It sat in a little white building nestled on a small block squeezed by Santa Monica and Sunset. I always had problems finding it exactly, and then there was the parking which was challenging even for a motorcycle. I didn’t drive cars in those days. It was small and crammed, the way all independent, hippy-ish bookstores should be. The staff always smiled.
That’s my recollection of visiting A Different Light Bookstore in its original location in Silver Lake. Someone was about to do a reading that evening, I believe, but I didn’t hang out for it. Don’t know why, really. Freshly minted out of the closet, maybe I was just shy. But I do remember the friendly, welcoming vibe at the store and I remember visiting once or twice more before hanging out regularly at the closer and bigger store in West Hollywood.
Boys Town largely meant attitude for this black queer. But A Different Light was still a safe haven. It could get pretty cruisy on weekend nights — searching eyes slyly drifted off the pages of skin mags to the bodies nearby — but I largely concentrated on the books. Anthologies were the in thing at the time. In them I read about women in the life, Latinos in the life, blue collar workers in the life, South Asians in the life, and black folks in the life. I have two copies of Joseph Beam’s In the Life, one which I bought myself and one which was given to me by a friend as a coming out present.
The store hosted readings frequently and always had a full calendar of coming events posted near the door. Little did I know that I would read there myself. “Get anthologized!” many writer friends recommended when I attended the first OutWrite conference in 1990. And in time I did. To help publicize the anthology, I read at ADL West Hollywood and SF. By that point, I had been living the Bay Area for a few years, so reading in the West Hollywood store was a wonderful homecoming. Friends I hadn’t seen in a while attended. Siblings attended. It was very cool. We were well received, those of us who read.

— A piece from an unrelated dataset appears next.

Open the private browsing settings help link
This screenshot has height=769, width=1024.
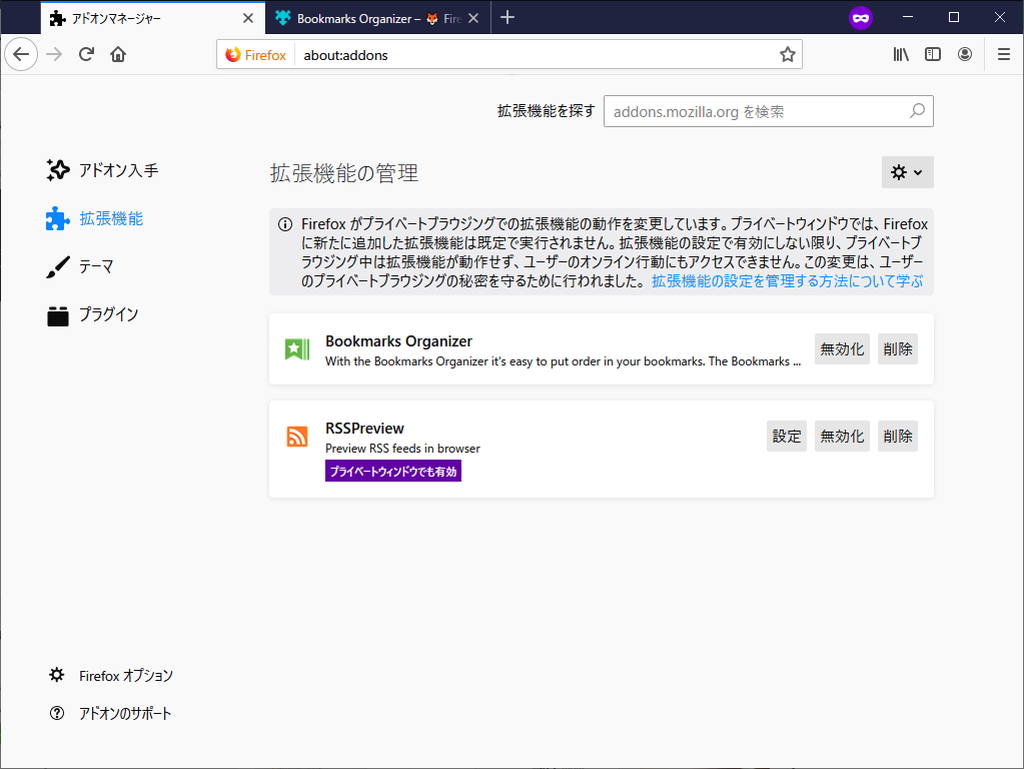click(793, 281)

I’ve only been to New York once in 1998 (yeah, I know, I’m a loser that way), but I did get a chance to see the NY ADL. What a wonderful space it was. Huge. And it had a large community space for readings and other events. How sad it was when it disappeared. It was the first. Then came the West Hollywood store (the Silver Lake store had been closed long ago, having been supplanted by the WeHo store). I was quite shaken when the West Hollywood store closed. All the memories of hanging there in my short-shorts and reading books flooded over me. Cinders stood at the gates of my eyes. It had been such an important part of my coming out.
And now the San Francisco store, the very last one, is closing. Truth be told, it was a long time coming. The readings and cultural events had long since faded. The book stock grew scarcer as did the number of bookshelves. It used to be that navigating SF ADL was a challenge. There were shelves and bins everywhere and bodies filled the all the gaps in between. And the magazine rack was just as cruisy as in the West Hollywood store. But it all faded away. The last time I visited, just a few weeks ago, there was so much free space, you could practically do a tango in the middle of the store and not run into anything or anyone. The staff, still friendly, were tinged with melancholy.

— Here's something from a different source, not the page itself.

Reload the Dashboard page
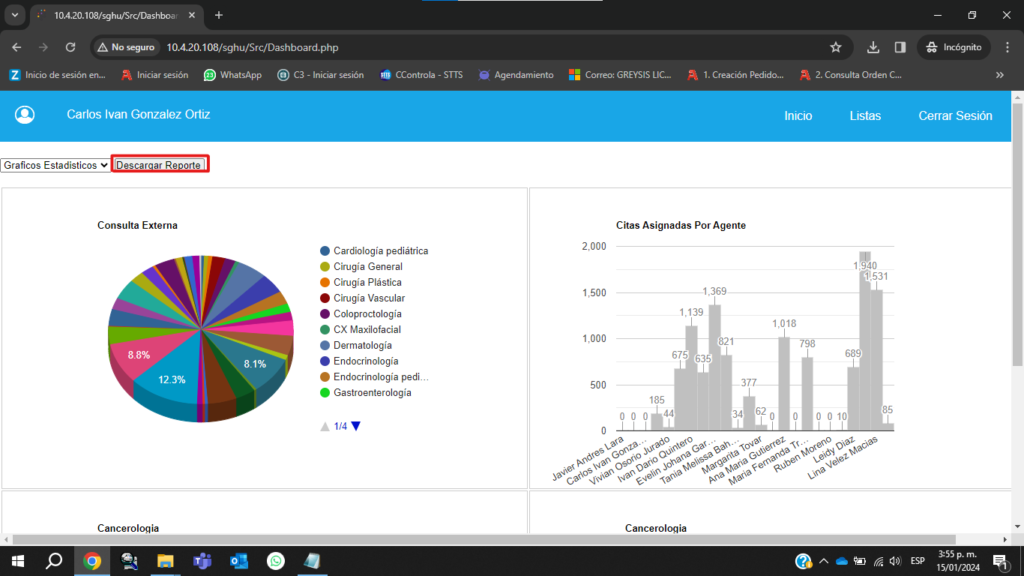[x=70, y=47]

I often wonder why some bookstores make it and others don’t. Take Cody’s Books, for instance. A Berkeley staple that dated back to the McCarthy Era, it shut its doors for good in 2008 in a pathetic store-front location far removed from its original, grand, taylor-designed space on Telegraph and Haste. But then there’s Moe’s Books right next door, still surviving. Why? In the Castro, Books Inc. opened a store on Market Street many years ago. It continues to thrive in a way the ADL used to in its heyday. Why? Bad economy, bad decisions, bad luck, bad landlords, the Internet. Take your pick. But I find the end of this quote, attributed to current ADL owner Bill Barker, puzzling.
“We have been challenging ourselves — what does it take to stay open?” he said, noting that the SF location had six employees who he did not want to put out of work. He also cited cultural shifts in identity as a reason for flagging business: not as many queer authors (or their publicists) booked tours in gay and lesbian bookstores and he thought literature had moved away from overtly gay themes. “[I] think that you can only tell the gay and lesbian story so many times,” he said.

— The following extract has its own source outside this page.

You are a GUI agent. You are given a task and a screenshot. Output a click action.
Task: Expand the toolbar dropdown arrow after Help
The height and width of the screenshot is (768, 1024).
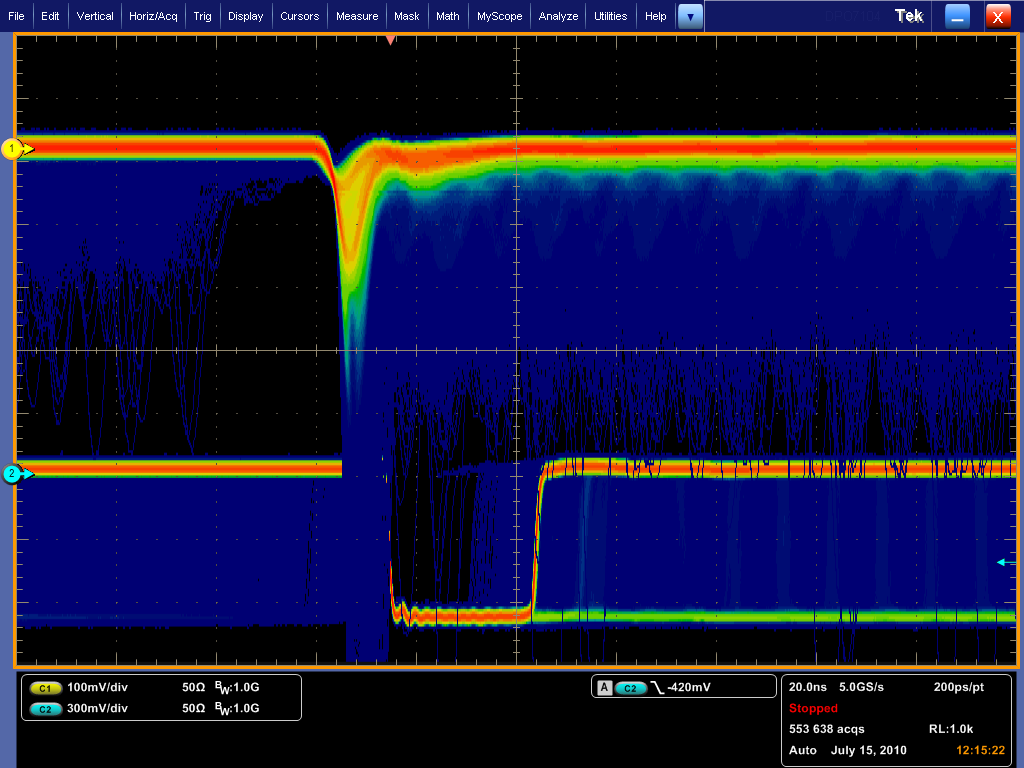690,16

Running out of stories is not one of the reasons for losing queer bookstores. If anything more of us our finding our voices and telling our many, varied stories now than ever before. And we have more options for telling our stories. Though as wonderful as the internet is in this regard, it cannot supplant the face-to-face interaction offered by places like ADL. What spaces we have we must cherish and keep.